#### Document extract

The Tribune has reached no agreement to sell the Cubs with ANYONE and that includes the Ricketts family, the Utay group, or the man on the moon. Tribune VP of Communications Gary Weitman confirmed to me today that no agreement has been reached with anyone.
Wow, Kaplan just broke some huge news. The Man on the Moon has not agreed to buy the Cubs from the Tribune. Is he available for comment? My sources tell me that the Man on the Moon had to pull his bid when Zell determined it was too heavily leveraged with green cheese.
Several sources that I spoke with this afternoon told me that the bankruptcy court does not sift through multiple offers. They simply look at the offer that is presented to them and they say yes or no if they will give their approval.
Also, the Tribune itself is reporting this story. Only, they are reporting it like actual journalists. They’re laying out the facts and the reports, getting quotes from people and printing them as quotes, instead of just telling us they talked to someone and then paraphrasing for them.
Did Kap talk to David Hernandez? Now there’s a guy who knows his way around a bankruptcy court.
Our pal Chuck over at Chuck-to-Chuck.com has a theory on how this two bids-one bankruptcy court thing might work.
One of the reasons that the court could reject the Ricketts bid is if the court determined that the value the Trib was receiving for the team was too low.
Zell has a ready answer for that. A higher bid, but with less cash up front. This makes a fascinating choice. Does the court take the higher value, but place the debt holders at greater risk as there’s actually less cash at closing to pay the debtors, or, does the court approve a plan that gives the debtors less cash on Day 1, but substantially more at day, say 1,825 (5 years).
I didn’t get the impression from either Reuters or Chuck that Zell would just dump two plans on the bench and say, “Hey, pick one!” Chuck’s point is that if the Ricketts’ bid isn’t accepted, Zell has a fallback. A similar deal, worth more money long term, structured much differently.

########
#### Record set

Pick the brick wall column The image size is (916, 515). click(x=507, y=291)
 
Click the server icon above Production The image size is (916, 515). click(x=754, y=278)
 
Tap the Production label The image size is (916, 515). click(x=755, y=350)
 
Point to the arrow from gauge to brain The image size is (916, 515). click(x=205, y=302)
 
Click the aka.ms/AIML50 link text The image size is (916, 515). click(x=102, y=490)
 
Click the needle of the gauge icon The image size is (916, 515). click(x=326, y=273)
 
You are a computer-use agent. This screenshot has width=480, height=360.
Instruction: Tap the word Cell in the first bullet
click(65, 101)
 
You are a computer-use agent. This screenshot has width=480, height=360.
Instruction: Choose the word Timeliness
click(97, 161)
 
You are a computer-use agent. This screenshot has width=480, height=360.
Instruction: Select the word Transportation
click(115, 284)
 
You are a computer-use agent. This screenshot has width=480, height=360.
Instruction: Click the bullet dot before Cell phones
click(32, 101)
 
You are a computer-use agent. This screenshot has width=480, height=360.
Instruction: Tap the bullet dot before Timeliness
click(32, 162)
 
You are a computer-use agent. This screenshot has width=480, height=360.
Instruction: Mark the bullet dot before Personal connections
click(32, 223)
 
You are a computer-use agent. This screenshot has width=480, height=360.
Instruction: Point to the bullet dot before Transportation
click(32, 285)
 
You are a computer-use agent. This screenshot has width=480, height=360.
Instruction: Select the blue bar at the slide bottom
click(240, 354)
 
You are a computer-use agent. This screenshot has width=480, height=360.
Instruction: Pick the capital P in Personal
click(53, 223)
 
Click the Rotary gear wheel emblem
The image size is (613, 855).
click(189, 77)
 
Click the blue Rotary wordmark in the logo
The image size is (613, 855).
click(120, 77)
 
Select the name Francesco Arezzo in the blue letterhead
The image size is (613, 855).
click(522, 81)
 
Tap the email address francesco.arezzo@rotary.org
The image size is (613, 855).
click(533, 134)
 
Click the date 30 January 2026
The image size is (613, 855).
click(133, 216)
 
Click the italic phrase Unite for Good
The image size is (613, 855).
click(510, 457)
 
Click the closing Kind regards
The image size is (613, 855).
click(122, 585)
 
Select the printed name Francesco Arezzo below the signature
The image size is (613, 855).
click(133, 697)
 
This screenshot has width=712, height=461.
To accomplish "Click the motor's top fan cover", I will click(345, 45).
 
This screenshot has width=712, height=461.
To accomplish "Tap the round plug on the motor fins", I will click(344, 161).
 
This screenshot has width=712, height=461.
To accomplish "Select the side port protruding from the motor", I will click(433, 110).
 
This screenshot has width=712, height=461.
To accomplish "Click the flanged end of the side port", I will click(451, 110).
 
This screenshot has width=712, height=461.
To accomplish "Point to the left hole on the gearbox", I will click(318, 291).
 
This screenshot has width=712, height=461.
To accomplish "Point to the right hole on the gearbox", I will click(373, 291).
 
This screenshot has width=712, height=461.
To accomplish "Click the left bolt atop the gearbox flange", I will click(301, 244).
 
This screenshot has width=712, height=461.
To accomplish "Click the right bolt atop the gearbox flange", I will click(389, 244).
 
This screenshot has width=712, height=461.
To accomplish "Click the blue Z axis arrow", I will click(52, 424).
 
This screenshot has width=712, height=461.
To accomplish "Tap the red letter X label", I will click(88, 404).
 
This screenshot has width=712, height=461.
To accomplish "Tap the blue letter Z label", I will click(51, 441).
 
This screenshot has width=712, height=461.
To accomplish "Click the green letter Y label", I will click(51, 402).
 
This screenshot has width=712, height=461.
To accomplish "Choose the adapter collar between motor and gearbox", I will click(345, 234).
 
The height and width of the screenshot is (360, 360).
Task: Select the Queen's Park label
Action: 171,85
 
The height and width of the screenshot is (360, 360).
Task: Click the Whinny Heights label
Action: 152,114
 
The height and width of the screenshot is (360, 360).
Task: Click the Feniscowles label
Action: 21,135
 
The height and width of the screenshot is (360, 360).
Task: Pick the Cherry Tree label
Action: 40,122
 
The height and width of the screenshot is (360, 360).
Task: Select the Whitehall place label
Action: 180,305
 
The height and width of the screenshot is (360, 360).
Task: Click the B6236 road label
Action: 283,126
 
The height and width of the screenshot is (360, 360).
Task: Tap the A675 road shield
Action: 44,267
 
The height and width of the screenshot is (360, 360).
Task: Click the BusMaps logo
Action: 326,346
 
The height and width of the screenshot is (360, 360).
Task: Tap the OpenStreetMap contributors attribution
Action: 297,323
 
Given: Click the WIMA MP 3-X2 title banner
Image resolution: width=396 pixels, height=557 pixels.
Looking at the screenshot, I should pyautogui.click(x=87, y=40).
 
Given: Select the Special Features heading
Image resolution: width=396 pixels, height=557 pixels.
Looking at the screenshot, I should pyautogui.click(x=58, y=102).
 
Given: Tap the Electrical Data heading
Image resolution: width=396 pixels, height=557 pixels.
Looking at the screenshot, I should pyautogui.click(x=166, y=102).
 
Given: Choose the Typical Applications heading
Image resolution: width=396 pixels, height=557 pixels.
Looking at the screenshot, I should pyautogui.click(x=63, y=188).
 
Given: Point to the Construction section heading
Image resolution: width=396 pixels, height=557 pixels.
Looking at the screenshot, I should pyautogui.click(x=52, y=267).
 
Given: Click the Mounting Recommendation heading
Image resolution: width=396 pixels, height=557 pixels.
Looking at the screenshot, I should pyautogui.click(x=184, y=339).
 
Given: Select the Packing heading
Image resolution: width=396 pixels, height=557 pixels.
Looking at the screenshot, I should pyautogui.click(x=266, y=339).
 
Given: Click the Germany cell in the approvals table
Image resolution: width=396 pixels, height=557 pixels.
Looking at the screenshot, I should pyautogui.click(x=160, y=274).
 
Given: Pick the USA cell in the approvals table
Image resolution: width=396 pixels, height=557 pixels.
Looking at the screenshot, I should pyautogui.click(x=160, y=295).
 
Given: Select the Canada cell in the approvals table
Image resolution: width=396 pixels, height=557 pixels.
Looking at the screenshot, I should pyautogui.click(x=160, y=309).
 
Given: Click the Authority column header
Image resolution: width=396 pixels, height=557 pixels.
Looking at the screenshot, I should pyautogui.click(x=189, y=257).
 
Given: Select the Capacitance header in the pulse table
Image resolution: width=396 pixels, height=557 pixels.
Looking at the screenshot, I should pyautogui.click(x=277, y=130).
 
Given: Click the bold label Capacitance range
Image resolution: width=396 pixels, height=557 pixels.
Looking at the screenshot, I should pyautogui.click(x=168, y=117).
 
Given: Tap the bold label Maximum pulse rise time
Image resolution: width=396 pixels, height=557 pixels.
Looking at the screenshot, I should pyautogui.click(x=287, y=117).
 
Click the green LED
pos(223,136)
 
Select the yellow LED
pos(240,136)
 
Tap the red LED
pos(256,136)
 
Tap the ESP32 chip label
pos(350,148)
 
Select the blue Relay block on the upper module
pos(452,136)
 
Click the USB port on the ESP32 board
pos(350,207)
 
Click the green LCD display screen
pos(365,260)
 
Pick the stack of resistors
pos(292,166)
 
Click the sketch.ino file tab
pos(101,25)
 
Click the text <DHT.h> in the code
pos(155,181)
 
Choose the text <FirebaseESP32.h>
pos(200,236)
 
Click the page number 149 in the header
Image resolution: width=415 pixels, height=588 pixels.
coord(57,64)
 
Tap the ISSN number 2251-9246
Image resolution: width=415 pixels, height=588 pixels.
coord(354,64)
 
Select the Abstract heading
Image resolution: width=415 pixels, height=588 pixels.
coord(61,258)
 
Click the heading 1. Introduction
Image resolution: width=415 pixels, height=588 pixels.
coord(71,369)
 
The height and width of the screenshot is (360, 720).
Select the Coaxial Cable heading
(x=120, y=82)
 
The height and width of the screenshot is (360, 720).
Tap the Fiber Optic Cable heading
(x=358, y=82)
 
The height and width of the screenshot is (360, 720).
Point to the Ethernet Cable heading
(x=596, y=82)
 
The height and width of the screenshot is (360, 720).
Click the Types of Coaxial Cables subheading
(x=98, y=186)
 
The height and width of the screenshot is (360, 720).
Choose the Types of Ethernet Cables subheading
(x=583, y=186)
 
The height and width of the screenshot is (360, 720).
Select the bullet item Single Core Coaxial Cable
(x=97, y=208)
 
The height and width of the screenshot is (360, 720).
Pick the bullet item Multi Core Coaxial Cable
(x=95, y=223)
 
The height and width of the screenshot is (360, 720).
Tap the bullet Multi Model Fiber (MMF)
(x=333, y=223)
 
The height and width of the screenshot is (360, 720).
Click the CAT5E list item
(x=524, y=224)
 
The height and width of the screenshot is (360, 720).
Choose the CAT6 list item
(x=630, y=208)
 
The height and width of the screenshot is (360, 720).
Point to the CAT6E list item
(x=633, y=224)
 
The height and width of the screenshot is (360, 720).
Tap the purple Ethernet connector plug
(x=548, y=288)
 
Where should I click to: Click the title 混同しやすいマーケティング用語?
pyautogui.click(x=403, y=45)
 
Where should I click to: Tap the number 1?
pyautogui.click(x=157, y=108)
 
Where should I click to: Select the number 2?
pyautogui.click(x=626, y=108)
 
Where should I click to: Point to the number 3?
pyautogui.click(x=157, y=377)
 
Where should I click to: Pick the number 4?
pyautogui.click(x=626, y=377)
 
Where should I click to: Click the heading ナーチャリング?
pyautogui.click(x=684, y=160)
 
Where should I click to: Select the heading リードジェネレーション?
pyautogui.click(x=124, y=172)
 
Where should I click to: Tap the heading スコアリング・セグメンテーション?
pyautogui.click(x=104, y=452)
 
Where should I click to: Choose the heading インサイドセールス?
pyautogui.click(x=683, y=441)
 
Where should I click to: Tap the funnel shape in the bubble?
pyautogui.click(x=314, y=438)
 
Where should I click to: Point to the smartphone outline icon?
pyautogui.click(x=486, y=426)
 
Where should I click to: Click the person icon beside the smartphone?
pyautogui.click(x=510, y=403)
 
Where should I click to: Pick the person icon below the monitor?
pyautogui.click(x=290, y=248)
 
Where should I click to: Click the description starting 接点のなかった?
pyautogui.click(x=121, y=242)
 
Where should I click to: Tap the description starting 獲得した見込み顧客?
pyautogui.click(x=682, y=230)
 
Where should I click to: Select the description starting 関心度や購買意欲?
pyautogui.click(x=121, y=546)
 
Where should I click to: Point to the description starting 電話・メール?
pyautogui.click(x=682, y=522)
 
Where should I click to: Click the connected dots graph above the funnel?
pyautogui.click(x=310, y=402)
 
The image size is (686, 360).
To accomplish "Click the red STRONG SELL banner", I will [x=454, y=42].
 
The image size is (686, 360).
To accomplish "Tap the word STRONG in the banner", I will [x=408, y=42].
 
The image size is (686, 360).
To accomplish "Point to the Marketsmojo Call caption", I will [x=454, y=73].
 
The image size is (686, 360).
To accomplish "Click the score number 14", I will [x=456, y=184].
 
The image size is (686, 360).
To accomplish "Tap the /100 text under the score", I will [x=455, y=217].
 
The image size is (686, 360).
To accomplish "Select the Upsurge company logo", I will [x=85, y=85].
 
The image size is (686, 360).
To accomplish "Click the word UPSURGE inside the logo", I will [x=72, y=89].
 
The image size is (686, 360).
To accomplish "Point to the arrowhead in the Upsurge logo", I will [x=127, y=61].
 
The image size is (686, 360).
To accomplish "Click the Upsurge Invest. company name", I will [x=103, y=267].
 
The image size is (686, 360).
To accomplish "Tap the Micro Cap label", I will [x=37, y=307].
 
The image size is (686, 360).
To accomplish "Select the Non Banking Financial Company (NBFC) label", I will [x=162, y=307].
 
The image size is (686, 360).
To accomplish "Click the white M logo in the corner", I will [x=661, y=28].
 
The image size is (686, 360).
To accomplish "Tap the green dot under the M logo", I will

########

** What the task asks **
Decide whether each statement below agrees with the Cubs sale post, and answer yes or no for each, quoting the words from the post that settle it. (a) Gary Weitman is the Tribune's VP of Communications. (b) The bankruptcy court compares several offers and picks the best one. (c) The fallback deal Chuck describes would be worth more money long term.

** Reply **
(a) Yes: "Tribune VP of Communications Gary Weitman confirmed to me today that no agreement has been reached with anyone."
(b) No: "the bankruptcy court does not sift through multiple offers."
(c) Yes: "A similar deal, worth more money long term, structured much differently."